▶ [ИЗВЛЕЧЁННЫЙ ТЕКСТ]
Девятнадцатого апреля отец зачем‑то облачился в халат и заявил, что из дому сегодня не выйдет, а если позвонит некто Чобруцкий — его к телефону не звать. На вопрос, кто такой Чобруцкий, он ответил, что это мелкий служка из синагоги, и вскользь добавил: «В сапогах и с погонами».
Ответ пояснений не требовал.
В этот день, девятнадцатого апреля сорок шестого года, в Московской синагоге был объявлен молебен в память евреев, погибших в немецких лагерях и гетто. Отец в синагогу не пошел, но не выходил на улицу, не брился, и, насколько я помню, пил воду и курил.
Больше мы от него никогда об этом Чобруцком не слыхали.
И вот, спустя тридцать лет, уже здесь, в Израиле, я получила письмо от одного бывшего партизана по фамилии Лидовский. К письму была приложена фотокопия членского билета Союза журналистов СССР, подписанная рукой Михоэлса. В письме, а затем при встрече, Лидовский рассказал мне о своих встречах с отцом.
Лидовский был членом сионистской организации в Белоруссии, и во время войны партизанил в белорусских лесах. Летом сорок четвертого года ему удалось вывезти на освобожденную территорию группу еврейских сирот. Конечной целью его было переправить этих детей в Палестину, но пока что их надо было хотя бы одеть и подкормить.
Никакой связи с Москвой у Лидовского не было. Единственное, что он знал, было имя Михоэлса, и что во время войны он стал председателем Еврейского антифашистского комитета. Та сердечность и простота, с которой Михоэлс встретил его, совершенно незнакомого ему человека, его поразила. Лидовский рассказывал Михоэлсу о многочисленных проявлениях антисемитизма, с которым ему пришлось столкнуться при переправке этих несчастных, чудом спасшихся от Гитлера, осиротевших детей на освобожденную от немцев землю Белоруссии. Михоэлс слушал его с большим волнением и только повторял: «Говорите, говорите. У вас есть передо мной большое преимущество — вы можете говорить, я же могу только слушать».

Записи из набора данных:

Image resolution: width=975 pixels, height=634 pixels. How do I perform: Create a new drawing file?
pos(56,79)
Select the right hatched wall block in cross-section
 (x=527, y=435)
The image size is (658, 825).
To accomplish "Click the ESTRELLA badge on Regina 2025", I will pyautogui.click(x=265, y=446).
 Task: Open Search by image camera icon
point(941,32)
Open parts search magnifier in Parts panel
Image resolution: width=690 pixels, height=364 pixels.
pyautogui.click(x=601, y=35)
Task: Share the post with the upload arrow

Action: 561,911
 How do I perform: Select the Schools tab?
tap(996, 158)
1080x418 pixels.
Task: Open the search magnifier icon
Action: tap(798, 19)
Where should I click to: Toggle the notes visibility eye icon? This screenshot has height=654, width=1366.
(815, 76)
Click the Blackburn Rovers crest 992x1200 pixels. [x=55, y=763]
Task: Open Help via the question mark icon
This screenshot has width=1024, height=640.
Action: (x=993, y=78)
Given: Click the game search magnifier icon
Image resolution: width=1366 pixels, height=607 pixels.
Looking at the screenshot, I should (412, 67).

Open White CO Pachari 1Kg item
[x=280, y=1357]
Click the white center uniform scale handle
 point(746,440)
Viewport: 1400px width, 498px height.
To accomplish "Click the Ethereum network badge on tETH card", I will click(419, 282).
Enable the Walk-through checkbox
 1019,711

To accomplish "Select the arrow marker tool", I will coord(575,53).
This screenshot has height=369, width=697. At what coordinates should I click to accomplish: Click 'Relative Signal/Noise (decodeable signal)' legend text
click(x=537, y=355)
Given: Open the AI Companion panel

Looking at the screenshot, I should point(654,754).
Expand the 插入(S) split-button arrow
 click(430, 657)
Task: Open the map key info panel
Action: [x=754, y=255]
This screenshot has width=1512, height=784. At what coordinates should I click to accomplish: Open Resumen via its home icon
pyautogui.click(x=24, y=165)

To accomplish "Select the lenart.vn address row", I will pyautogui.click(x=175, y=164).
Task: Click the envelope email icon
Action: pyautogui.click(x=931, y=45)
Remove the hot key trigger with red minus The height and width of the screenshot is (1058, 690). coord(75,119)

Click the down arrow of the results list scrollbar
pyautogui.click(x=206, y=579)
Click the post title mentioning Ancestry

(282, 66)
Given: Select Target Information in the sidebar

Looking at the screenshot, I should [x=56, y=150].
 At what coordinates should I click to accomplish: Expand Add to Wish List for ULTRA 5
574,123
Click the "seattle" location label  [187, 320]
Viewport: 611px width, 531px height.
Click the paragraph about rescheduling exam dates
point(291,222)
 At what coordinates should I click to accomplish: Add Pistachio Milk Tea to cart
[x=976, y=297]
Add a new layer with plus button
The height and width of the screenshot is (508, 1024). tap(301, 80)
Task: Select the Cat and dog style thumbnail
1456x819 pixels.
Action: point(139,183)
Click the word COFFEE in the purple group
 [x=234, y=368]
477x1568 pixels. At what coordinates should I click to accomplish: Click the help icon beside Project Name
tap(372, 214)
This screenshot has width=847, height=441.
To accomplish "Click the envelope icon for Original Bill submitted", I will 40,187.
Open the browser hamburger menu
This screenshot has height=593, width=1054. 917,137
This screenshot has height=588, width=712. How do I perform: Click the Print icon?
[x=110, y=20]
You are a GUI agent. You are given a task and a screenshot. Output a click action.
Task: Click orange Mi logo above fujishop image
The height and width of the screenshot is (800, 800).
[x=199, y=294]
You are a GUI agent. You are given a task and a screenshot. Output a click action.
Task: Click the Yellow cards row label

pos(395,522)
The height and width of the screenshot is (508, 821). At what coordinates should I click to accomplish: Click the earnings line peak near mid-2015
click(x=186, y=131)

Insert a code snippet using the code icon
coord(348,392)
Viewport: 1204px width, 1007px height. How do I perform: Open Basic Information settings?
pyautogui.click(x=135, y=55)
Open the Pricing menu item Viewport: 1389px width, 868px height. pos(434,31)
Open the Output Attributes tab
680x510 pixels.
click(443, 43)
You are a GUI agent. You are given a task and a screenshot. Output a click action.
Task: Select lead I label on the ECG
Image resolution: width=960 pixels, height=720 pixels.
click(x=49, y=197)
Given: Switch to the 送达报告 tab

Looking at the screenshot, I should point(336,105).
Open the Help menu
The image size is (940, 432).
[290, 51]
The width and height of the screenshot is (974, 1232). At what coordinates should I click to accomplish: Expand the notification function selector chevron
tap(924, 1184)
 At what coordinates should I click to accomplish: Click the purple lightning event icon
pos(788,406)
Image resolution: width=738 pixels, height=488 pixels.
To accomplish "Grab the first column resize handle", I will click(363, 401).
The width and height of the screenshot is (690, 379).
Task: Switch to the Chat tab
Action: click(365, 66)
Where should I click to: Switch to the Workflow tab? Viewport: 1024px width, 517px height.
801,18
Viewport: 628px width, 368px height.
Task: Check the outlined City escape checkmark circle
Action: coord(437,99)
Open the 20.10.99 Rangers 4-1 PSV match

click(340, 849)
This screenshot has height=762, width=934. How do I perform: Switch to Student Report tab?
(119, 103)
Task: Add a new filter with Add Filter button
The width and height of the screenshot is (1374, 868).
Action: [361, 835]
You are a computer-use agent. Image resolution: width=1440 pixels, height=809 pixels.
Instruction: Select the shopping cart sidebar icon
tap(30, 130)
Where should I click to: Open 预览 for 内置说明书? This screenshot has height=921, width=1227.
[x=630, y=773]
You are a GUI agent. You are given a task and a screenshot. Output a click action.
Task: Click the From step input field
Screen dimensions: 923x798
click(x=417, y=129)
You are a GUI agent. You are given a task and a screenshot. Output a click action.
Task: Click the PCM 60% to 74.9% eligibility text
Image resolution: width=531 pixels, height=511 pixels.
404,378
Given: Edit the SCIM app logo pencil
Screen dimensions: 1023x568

▶ [ПОСТАВЛЕННАЯ ЦЕЛЬ A]
Переведите на английский язык предложение «Больше мы от него никогда об этом Чобруцком не слыхали» из воспоминаний о Михоэлсе.
▶ [ПОСТАВЛЕННАЯ ЦЕЛЬ B]
Напишите, что следует дальше в воспоминаниях о Михоэлсе, начиная сразу после их последнего предложения.

▶ [РЕЗУЛЬТАТ A]
We never heard anything more from him about this Chobrutsky.

▶ [РЕЗУЛЬТАТ B]
Наконец речь зашла о материальной помощи детям. Отец, на вопрос Лидовского, где и сколько денег он может раздобыть, ответил: «Мы — организация чисто представительная (Еврейский Антифашистский комитет. — Н. М.). Возможностей у нас нет никаких, а денег и подавно. Вы должны пойти в синагогу и обратиться к некоему Чобруцкому. Там вы могли бы получить то, что вам надо, так как генералы — евреи пожертвовали большие деньги синагоге».
Тут‑то я и вспомнила, как и когда впервые услышала от папы это имя. Оказалось, что и Лидовского папа предупредил, что с Чобруцким надо поосторожнее, но тот в самом деле помог раздобыть деньги для детей.
Чтобы облегчить Лидовскому пребывание в Москве и дать официальное обоснование его просьбам, Михоэлс оформил его как журналиста при газете» Эйникайт», сменившей во время войны существовавшую до тех пор » Эмес».
Разумеется, отец прекрасно сознавал, какой опасности он себя подвергает, подписывая своим именем поддельный документ и ряд рекомендательных писем человеку, с которым он был едва знаком. Но в том‑то и заключалось мужество тех лет: не в бесстрашии, а в преодолении страха.
В такой и подобной помощи и заключалась, по — видимому, деятельность отца.
В чем состояла деятельность Комитета в целом, кроме того, что я уже написала, и» временной необходимости в контактах с мировым еврейством», я затрудняюсь сказать и утверждаю, что сейчас уже этого никто в точности не знает.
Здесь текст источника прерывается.